A new report citing Russia's central bank as a source could shed new light on a Russian trading scheme that helped enable billions of dollars to be laundered out of the country.
Russia's central bank reportedly said Deutsche Bank was not the only international lender found to have carried out sham trades that allowed billions to be laundered out of Russia in the last few years.
The regulator and central bank reportedly said in a statement to Bloomberg that it had found around 750 billion rubles ($13.5 billion at the average exchange rates over the period) in transactions from 2014 to 2016, but did not break down the figure by individual banks.
It would not name any other institutions involved, Bloomberg reported.
Deutsche Bank's internal investigation found about $10 billion in trades through its Moscow office between 2011 and 2015.

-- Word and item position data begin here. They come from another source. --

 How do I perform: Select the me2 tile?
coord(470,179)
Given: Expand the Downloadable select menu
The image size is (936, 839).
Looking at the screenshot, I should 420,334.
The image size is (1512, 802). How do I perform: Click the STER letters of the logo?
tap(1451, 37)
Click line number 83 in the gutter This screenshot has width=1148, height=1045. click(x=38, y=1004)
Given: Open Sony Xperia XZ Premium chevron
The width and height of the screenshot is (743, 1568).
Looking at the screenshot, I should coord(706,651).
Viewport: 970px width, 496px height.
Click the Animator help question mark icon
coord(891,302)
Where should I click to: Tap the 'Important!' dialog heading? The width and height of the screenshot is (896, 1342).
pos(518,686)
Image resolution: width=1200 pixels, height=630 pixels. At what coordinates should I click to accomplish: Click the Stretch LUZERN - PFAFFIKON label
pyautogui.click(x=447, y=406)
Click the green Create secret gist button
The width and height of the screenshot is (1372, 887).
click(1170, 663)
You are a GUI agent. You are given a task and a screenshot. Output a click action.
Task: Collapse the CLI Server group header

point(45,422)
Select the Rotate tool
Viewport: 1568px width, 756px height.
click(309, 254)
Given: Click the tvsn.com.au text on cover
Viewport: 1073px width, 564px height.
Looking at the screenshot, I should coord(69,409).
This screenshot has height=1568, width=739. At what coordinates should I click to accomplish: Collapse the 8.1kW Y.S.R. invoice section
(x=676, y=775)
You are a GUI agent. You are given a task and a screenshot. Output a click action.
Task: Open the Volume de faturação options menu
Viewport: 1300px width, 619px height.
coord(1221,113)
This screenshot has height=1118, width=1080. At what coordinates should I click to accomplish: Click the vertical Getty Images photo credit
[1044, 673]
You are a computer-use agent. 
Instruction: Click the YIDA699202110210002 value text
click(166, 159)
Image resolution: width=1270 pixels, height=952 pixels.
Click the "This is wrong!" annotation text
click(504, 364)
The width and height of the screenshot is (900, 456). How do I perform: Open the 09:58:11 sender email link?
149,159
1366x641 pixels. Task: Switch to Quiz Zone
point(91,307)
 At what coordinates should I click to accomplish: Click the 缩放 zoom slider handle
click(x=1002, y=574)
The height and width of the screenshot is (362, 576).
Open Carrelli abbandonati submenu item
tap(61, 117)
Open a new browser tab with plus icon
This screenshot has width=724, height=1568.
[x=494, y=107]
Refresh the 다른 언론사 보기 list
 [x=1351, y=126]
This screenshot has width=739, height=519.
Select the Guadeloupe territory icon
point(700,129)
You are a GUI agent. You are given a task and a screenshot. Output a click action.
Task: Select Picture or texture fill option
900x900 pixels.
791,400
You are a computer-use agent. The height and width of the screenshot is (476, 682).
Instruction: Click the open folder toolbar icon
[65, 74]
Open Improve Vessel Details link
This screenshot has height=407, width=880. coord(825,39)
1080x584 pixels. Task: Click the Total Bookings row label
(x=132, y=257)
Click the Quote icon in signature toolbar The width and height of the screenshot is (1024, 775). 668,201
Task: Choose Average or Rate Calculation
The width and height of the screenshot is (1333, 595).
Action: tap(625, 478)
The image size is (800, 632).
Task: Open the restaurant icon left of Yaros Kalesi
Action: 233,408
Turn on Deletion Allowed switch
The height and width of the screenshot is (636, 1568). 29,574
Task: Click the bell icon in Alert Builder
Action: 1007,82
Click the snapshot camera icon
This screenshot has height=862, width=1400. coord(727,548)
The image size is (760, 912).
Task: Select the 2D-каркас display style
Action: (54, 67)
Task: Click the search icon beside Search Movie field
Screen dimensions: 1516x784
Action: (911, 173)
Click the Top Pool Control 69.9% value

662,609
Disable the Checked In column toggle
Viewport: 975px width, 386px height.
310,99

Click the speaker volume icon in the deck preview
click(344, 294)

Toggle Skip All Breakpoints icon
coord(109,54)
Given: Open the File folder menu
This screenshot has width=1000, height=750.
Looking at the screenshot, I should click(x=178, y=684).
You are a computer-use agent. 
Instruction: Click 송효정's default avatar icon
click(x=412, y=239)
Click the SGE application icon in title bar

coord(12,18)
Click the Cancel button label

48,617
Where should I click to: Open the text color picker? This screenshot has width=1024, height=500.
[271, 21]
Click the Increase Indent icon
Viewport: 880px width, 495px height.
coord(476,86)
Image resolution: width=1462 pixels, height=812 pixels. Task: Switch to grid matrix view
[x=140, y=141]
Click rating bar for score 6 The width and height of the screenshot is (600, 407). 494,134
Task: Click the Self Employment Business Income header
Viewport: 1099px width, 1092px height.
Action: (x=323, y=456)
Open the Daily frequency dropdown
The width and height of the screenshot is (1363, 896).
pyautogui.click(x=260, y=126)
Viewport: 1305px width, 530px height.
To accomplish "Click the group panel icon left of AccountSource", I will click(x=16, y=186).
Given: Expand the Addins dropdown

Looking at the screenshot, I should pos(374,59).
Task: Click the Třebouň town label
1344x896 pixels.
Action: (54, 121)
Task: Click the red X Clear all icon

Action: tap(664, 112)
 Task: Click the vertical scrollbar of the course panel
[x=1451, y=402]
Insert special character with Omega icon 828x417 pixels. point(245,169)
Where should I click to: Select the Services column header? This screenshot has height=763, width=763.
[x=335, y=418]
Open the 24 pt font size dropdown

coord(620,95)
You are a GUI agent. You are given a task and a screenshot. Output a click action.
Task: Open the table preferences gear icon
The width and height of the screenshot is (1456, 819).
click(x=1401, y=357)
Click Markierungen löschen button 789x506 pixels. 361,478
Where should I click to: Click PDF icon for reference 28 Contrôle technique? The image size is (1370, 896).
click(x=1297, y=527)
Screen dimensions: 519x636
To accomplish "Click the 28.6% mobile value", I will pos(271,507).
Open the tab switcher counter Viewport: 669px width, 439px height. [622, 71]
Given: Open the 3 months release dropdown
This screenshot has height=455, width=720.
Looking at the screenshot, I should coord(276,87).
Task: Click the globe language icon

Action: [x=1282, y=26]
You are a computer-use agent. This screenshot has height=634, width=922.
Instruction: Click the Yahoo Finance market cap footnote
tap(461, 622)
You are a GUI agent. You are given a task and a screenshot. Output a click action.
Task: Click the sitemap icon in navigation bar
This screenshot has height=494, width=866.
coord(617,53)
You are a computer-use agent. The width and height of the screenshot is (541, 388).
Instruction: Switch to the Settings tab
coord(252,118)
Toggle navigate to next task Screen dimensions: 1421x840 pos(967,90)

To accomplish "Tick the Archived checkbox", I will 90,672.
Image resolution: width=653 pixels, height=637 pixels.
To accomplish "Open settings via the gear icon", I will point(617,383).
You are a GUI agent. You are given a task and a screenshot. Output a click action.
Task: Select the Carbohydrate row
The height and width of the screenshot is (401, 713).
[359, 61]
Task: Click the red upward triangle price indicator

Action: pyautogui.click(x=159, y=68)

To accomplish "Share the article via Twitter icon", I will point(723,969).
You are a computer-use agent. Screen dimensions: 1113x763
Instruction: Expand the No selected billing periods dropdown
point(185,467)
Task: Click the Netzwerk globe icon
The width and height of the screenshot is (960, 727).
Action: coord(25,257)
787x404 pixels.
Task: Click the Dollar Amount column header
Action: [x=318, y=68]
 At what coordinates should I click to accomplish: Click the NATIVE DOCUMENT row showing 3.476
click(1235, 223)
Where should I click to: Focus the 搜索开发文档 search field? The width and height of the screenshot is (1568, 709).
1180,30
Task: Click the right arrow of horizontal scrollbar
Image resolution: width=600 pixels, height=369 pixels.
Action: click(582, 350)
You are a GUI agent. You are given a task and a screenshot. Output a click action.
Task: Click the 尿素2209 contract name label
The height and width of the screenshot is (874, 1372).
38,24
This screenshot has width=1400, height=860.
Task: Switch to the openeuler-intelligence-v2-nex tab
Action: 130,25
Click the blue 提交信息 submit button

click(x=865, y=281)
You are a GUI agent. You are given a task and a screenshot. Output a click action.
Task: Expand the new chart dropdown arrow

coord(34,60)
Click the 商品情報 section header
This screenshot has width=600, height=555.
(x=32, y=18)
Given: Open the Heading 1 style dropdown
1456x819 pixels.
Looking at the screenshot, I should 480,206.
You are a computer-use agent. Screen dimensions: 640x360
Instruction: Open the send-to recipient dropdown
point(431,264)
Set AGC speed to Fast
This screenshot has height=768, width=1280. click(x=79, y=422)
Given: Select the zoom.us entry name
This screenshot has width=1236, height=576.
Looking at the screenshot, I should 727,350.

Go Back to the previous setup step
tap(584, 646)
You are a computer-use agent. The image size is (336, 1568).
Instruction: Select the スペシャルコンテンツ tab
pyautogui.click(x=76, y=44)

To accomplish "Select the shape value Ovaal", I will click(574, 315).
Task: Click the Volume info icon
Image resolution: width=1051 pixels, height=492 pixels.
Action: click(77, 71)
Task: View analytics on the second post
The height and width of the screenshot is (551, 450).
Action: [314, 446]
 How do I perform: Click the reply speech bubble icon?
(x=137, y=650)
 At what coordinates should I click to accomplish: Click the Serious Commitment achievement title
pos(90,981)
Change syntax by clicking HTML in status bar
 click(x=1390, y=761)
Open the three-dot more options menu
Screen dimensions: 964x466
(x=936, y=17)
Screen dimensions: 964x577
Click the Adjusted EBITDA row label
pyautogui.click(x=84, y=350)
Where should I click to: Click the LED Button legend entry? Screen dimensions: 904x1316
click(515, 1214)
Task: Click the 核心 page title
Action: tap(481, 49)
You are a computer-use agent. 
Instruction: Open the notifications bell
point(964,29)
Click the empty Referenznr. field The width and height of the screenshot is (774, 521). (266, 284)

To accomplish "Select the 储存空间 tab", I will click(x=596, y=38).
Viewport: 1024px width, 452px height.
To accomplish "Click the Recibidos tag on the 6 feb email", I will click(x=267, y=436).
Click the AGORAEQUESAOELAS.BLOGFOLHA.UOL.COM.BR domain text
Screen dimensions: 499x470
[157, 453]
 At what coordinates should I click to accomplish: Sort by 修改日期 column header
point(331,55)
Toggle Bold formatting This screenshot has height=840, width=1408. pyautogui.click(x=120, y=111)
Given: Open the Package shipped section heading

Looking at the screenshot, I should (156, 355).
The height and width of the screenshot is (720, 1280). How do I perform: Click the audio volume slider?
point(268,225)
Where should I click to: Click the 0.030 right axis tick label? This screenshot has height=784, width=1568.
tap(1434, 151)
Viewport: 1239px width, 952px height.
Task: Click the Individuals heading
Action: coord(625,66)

As a result, Germany's largest lender was fined more than $200 million over anti-money laundering lapses by the UK's Financial Conduct Authority, which said the bank was used by "unidentified customers" to transfer approximately $10 billion, of unknown origin, from Russia to offshore bank accounts in a manner that is "highly suggestive of financial crime".
The transactions allowed wealthy Russians to move billions out of Russia by buying blue-chip shares for rubles on the local market and simultaneously selling the same stocks for dollars or Euros through Deutsche Bank’s London office.
Although Deutsche Bank may well have been the largest player executing the so-called “mirror trades”, the statement from Russia's central bank highlights how pervasive illicit dealings are in Russia, where hundreds of billions of dollars have flowed out of the country over the past 20 years.